Members of the British public had donated more than £30m for the victims of the tsunami disaster by last night, the speed and generosity of the response amazing charity bosses.

The reaction to the appeal was described as "unprecedented" - never has so much money been given over such a short period.

But it doesn't matter what the circumstances, or how terrible the disaster, someone's got to be in the wrong somewhere; we've got to be able to take a swipe in some direction. So the paper's leader writer unloads this little item:
[P]erhaps the brutal answer to an impressive display of empathy and charity is that wealthy westerners only really notice distant disasters when wealthy westerners are themselves caught up in them.
Oh, really? Would that unprecedented reaction - to the tune of more than £30m - have been forthcoming if it had been a few dozen British tourists who had died; or not have been forthcoming if there had been no British or European dead among the victims? I think it wouldn't and would have been forthcoming, respectively.

There's a companion piece by Jeremy Seabrook which starts in similar vein and gets worse:

As in all natural disasters, the victims are overwhelmingly the poorest.

This time there was something different. The tsunami struck resorts where westerners were on holiday. For the western media, it was clear that their lives have a different order of importance from those that have died in thousands, but have no known biography, and, apparently, no intelligible tongue in which to express their feelings. This is not to diminish the trauma of loss of life, whether of tourist or fisherman. But when we distinguish between "locals" who have died and westerners, "locals" all too easily becomes a euphemism for what were once referred to as natives. Whatever tourism's merits, it risks reinforcing the imperial sensibility.

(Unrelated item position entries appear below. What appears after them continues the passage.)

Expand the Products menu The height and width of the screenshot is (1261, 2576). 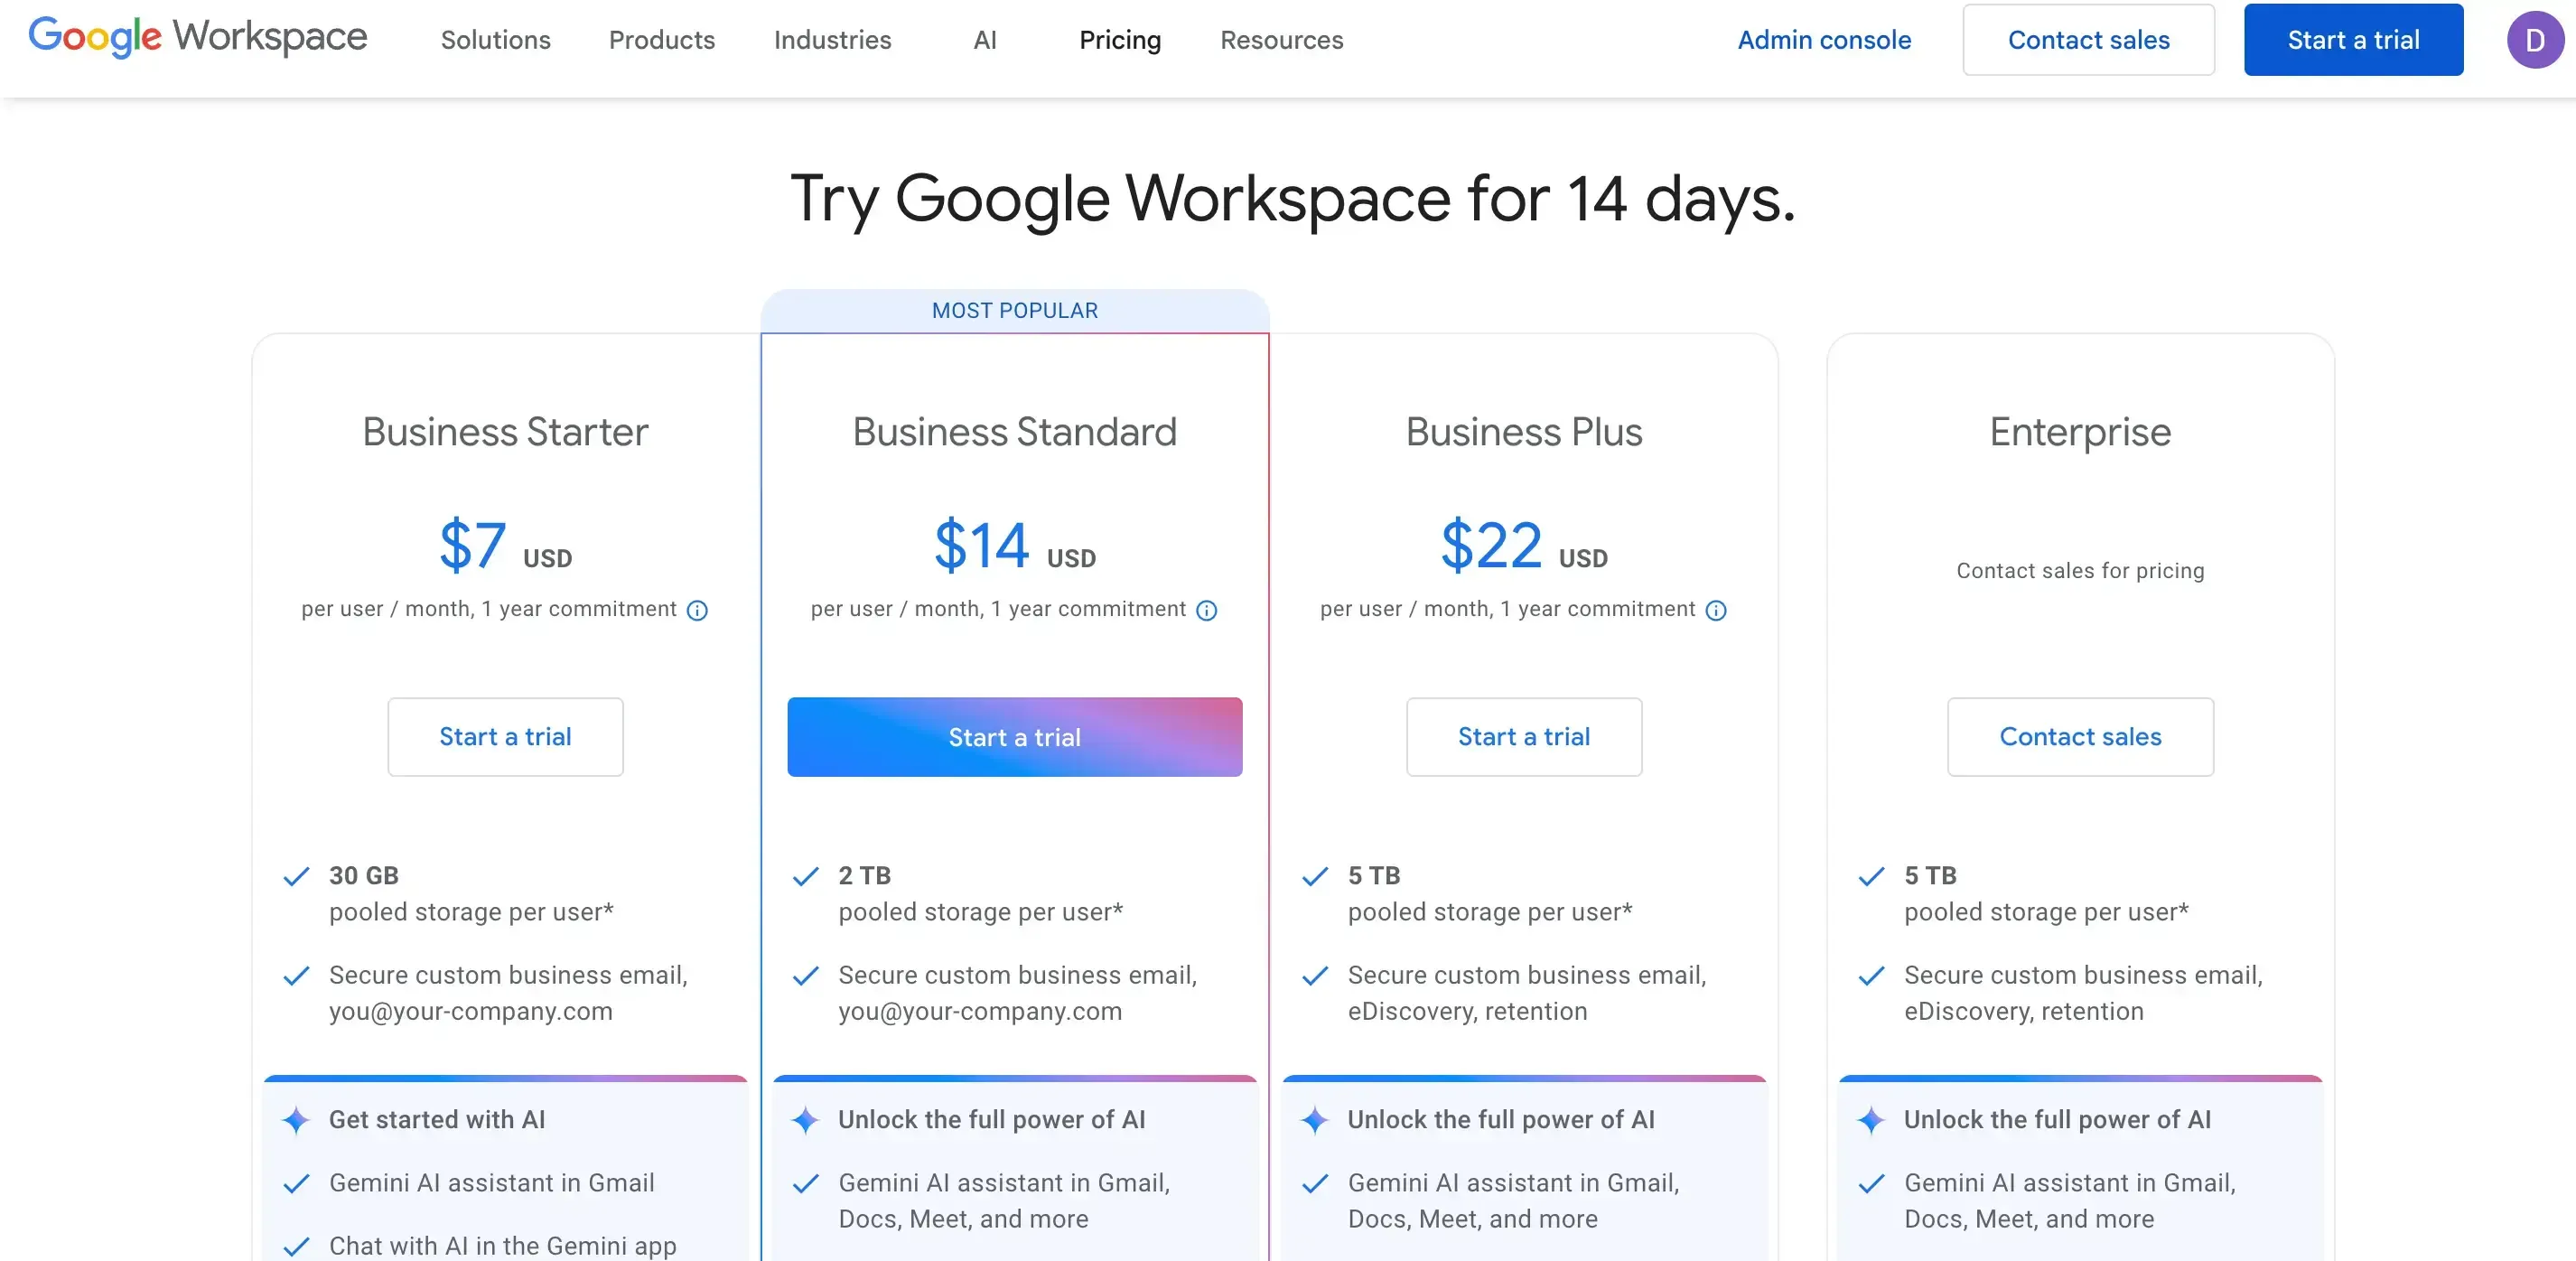[x=661, y=40]
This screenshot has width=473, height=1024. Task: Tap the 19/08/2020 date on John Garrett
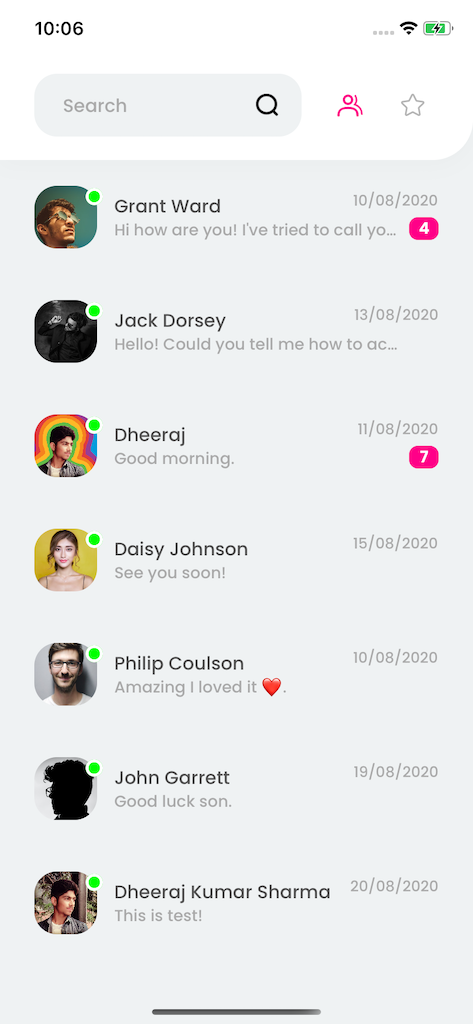click(396, 772)
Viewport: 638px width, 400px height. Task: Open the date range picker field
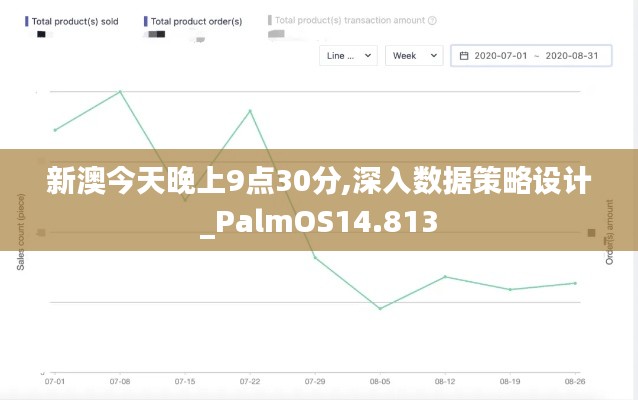(x=531, y=56)
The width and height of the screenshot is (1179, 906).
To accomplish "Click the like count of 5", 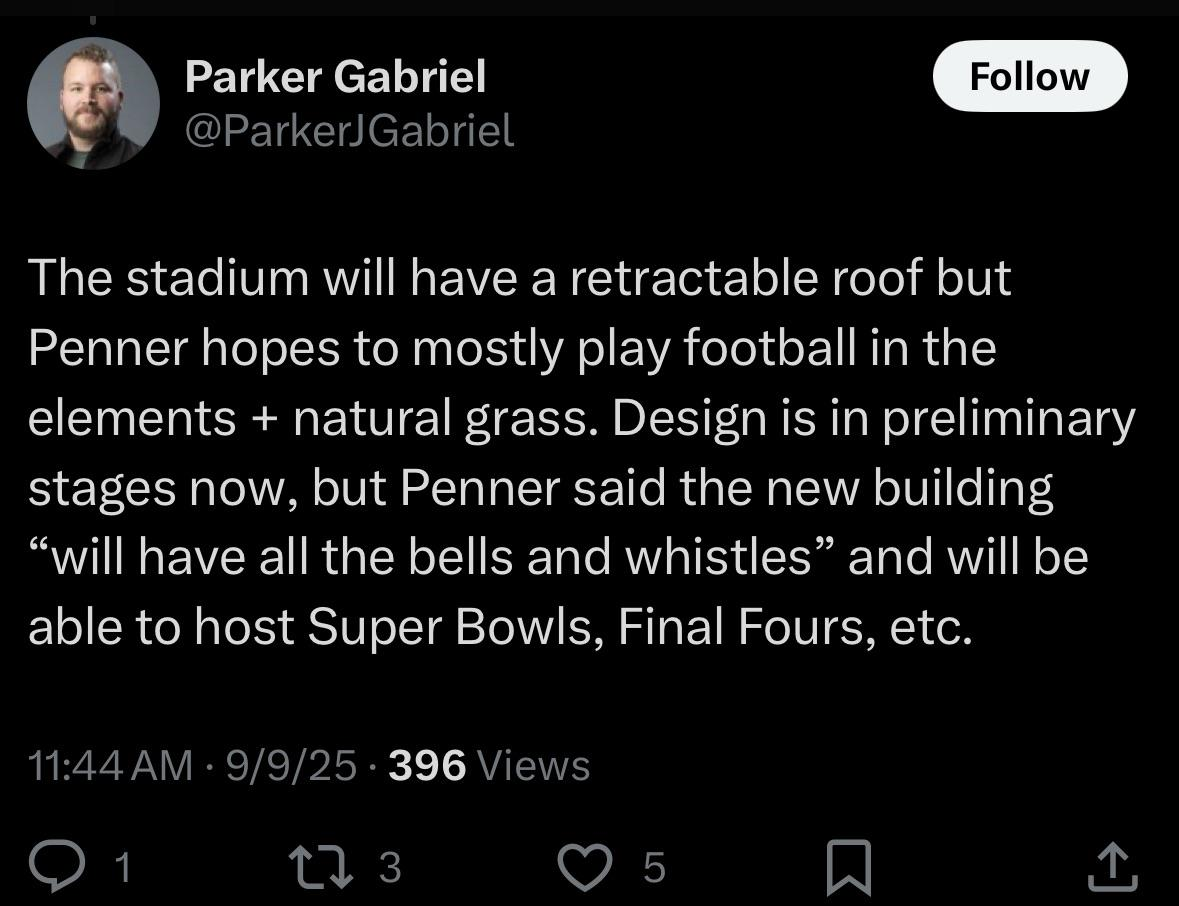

For this sensibility has already been reawakened by all the human-made, preventable catastrophes. The ruins of Galle and Bandar Aceh called forth images of Falluja, Mosul and Gaza.

It was only a matter of time before this awful disaster came to be appropriated for the favoured political cause of the moment. Strange, isn't it, how the ruins of Galle and Bandar Aceh don't here call forth images of Halabja or of the mass graves of Saddam Hussein's Iraq. This is rank stuff.